4 Million People in the Pacific Region in Danger as El Nino Worsens


4 Million People in the Pacific Region in Danger as El Nino Worsens
The growing threat of El Nino would possibly leave more than four million people across the Pacific without enough food or clean water.
Indications of it came when two dozen people have already died from hunger and drinking contaminated water in drought-stricken Papua New Guinea.
Researchers claim that the condition of El Nino this year is as bad as the in 1997-98 when an estimatred 23,000 people died. El Nino is a weather pattern that is created when waters in the eastern tropical Pacific Ocean become warmer, driving extreme weather conditions.
A prolonged drought has been exacerbated by sudden and severe frosts which have killed off almost all crops In Papua New Guinea’s Chimbu province in the highlands region. The death of 24 people from starvation and drinking contaminated water was confirmed by the provincial disaster centre.
The toll in Papua New Guinea could be higher, fears Michael Ire Appa, Provincial disaster co-ordinator.
“The drought has been here for almost three months now and in areas that were affected by the drought there’s a serious food shortage, including water, and some of the districts have not reported, so there may be more [deaths] than that,” he said to local media.
A state of emergency has already been declared in two highlands provinces.
Many parts of PNG would run out of food in two or three months, but in some areas there was as little as a month’s food left, and few ways to get more in, said Dr Simon Bradshaw, Oxfam Australia’s climate change policy advisor.
 “In the highland areas people are almost exclusively reliant on subsistence farming, farming of sweet potatoes. We do know that water is becoming very scarce, that’s of course impacting food production, and PNG is almost entirely dependent on its own food – I think 83% of its food is produced in-country – so any hit on food production poses immediate challenges in terms of food security," he said. 

More rain, flooding and higher sea levels is anticipated to be bright in by El Nino in the coming months to countries near the equator and there would be significant risk of inundation for low-lying atolls already feeling the impacts of climate change.

However there would, at the same time, be dry and hotter weather in the countries of the Pacific south-west, which have larger populations.

El Niño years typically have a longer, more destructive cyclone season.

“El Niño has the potential to trigger a regional humanitarian emergency and we estimate as many as 4.1 million people are at risk from water shortages, food insecurity and disease across the Pacific,” says Sune Gudnitz, head of the Pacific region office of the United Naitons Office for the Coordinaiton of Humanitarian Affairs. 

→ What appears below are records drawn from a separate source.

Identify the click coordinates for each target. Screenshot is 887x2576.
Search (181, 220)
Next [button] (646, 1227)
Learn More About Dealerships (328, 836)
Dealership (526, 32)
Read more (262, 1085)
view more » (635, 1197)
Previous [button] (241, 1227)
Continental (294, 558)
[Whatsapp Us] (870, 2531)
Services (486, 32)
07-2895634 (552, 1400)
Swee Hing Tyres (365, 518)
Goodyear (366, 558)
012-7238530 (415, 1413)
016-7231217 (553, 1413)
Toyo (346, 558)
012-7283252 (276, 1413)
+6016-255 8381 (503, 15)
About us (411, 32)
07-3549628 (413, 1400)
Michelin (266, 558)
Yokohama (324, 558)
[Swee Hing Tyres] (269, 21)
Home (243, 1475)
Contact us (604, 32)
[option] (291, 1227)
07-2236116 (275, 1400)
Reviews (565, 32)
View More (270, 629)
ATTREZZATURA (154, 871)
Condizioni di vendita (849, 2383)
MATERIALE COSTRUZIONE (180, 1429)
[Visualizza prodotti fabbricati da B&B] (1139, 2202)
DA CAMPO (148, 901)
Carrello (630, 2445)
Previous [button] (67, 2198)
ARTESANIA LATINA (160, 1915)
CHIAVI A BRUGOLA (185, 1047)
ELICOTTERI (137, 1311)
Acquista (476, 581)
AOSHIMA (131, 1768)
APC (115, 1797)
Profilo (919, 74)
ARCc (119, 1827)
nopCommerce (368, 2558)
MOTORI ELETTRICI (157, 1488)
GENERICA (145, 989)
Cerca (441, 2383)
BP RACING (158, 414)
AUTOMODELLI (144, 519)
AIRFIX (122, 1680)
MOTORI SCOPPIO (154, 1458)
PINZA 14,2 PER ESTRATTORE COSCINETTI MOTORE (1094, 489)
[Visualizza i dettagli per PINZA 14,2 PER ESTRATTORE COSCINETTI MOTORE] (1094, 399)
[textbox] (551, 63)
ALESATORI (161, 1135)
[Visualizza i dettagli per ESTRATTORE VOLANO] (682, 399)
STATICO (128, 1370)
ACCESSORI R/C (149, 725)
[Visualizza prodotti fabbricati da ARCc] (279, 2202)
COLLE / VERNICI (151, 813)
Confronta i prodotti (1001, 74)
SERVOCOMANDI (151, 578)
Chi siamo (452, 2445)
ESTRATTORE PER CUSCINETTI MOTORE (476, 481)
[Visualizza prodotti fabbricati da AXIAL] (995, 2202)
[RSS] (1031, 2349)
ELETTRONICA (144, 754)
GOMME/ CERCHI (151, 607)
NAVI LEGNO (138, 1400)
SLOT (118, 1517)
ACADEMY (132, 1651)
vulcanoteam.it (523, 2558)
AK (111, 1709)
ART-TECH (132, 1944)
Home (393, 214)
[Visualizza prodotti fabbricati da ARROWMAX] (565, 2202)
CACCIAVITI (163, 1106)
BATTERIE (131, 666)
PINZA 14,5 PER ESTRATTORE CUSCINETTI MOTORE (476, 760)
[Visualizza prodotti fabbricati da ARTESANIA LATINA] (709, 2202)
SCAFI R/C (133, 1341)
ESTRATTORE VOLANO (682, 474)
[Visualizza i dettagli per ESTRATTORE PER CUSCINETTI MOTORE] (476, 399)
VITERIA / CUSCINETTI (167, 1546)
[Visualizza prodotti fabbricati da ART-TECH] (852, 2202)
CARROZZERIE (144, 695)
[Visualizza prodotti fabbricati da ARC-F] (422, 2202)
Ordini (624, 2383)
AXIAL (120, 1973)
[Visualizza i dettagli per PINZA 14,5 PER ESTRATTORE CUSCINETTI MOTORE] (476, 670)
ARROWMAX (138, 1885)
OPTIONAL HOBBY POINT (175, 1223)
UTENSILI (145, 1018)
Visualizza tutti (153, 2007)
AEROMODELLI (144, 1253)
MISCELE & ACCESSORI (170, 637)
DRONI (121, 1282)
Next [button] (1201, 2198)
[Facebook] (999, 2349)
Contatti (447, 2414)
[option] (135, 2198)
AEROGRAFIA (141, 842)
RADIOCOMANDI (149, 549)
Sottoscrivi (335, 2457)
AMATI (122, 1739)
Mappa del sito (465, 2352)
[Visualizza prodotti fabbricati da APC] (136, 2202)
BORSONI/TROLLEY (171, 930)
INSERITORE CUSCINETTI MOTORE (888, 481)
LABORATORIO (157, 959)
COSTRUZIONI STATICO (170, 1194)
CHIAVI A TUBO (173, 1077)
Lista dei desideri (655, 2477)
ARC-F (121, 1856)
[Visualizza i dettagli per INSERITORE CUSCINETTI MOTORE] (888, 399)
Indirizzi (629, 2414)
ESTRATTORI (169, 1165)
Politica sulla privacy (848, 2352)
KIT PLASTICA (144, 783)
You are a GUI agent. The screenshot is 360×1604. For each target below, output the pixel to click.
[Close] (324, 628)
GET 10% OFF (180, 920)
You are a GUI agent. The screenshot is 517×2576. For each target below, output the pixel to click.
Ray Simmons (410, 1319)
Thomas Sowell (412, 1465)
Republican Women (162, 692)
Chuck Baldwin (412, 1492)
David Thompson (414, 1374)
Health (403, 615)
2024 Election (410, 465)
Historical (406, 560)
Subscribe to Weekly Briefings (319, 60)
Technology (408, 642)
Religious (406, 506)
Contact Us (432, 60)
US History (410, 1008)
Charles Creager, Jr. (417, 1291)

“Countries including Papua New Guinea, Fiji, Tonga and the Solomon Islands are already feeling El Niño’s impact with reduced rainfall affecting crops and drinking-water supplies. Drought conditions would further complicate the humanitarian situation in countries that are just emerging from the devastation caused by tropical cyclones Pam, Maysak and Raquel,” Gudnitz said.

“With an El Niño event, you usually get about one-fifth less rainfall across the country as well as significant changes to the timing of the rainy season, a lot more rain concentrated in January, and that, combined with deforestation, increases the risk of landslides, flash floods, damage to infrastructure and destruction of crops. Timor Leste is somewhere we’re watching particularly closely because of the existing challenges, and the effect the El Niño will have on top of that,” Gunditz added.